----- SOURCE PASSAGE -----

Turning our attention to the backend, i.e. everything that happens in between “broadcasting” our request and “listening” for the response on the front end, the code is as follows:

// Inside pg.js file:const pg = require('pg')(...)const getAllTables = dbName => {    DB_CONNECTION.setDatabase(dbName);
const pool = new pg.Pool(DB_CONNECTION);

try {
const response = await pool.query(
`SELECT table_name FROM information_schema.tables
WHERE table_type = 'BASE TABLE' AND table_schema NOT IN
('pg_catalog', 'information_schema',
'management','postgraphile_watch') and
table_name!='_Migration'`
);
return response.rows.map(({ table_name: tableName })
=> tableName);
} catch (error) {
return error.message;
}
};module.exports = { getAllTables }

It is worth mentioning for the sake of this example what is actually going on inside of pg.js: the getAllTables function is simply using the pg package to create a client connection with PostgreSQL and return the requested information. In this case it is an array containing the names of the tables in a database. The file also contains configuration settings for the PostgreSQL connection.

// Inside main.js file:const { ipcMain } = require('electron');
const getAllTables = require('../pg/pg.js')
(...)ipcMain.on("GET_TABLE_NAMES", (event, dbName) => {
const tableNames = getAllTables(dbName);
event.reply("GET_TABLE_NAMES_REPLY", tableNames);
});

Notice that inside main.js, we’re now using ipcMain instead of ipcRenderer because we are writing code to execute on the Node side of Electron, i.e. the main process, and are no longer inside of the browser. An important distinction, but both essentially serve the same purpose! (Also an important note that your ipcMain functions should be inside your main Electron file where everything Electron related is being spun up).

----- INFORMATION GIVEN -----

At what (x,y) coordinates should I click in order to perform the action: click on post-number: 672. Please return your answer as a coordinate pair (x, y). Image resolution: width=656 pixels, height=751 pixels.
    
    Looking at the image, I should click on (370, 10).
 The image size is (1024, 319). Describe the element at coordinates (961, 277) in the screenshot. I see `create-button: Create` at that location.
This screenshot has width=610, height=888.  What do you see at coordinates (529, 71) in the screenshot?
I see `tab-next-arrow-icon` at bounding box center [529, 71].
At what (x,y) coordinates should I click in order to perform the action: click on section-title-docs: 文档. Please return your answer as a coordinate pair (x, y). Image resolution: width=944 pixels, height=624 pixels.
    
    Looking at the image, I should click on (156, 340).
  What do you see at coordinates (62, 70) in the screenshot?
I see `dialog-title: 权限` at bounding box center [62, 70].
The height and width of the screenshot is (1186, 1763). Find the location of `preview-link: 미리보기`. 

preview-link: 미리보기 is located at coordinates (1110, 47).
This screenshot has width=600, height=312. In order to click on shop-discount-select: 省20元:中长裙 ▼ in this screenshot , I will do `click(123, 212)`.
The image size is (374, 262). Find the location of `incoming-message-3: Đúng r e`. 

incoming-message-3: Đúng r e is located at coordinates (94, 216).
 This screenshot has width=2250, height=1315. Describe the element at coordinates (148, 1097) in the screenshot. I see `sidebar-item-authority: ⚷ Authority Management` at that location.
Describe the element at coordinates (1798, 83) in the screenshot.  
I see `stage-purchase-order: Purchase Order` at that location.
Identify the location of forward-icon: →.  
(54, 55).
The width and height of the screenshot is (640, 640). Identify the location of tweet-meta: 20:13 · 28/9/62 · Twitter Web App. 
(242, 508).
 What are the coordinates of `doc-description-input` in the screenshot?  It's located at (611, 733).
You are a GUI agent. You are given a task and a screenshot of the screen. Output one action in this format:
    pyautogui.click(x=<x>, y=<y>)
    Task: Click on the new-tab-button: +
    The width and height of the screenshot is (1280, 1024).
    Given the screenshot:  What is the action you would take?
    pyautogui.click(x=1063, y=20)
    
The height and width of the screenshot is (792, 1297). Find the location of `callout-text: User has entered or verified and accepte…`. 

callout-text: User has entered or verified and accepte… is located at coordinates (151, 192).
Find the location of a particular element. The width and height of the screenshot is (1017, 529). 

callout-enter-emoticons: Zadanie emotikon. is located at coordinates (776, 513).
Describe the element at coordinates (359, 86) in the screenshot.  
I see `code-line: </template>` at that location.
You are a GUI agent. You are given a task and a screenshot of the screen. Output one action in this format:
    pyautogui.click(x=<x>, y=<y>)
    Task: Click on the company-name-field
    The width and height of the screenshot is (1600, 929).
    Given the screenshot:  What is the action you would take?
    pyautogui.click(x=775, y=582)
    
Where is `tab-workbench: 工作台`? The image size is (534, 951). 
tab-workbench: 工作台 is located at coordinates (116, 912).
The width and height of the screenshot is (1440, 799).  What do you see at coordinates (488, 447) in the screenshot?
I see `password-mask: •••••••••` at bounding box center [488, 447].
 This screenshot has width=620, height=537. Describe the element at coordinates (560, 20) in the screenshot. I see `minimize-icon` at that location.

-----

## TASK TO CARRY OUT
According to the passage on the Electron backend code above, why does main.js use ipcMain rather than ipcRenderer?

## SOLUTION FOR THIS EXERCISE
The code in main.js executes on the Node side of Electron, the main process, and no longer runs inside the browser. That is why it uses ipcMain instead of ipcRenderer, although both serve essentially the same purpose.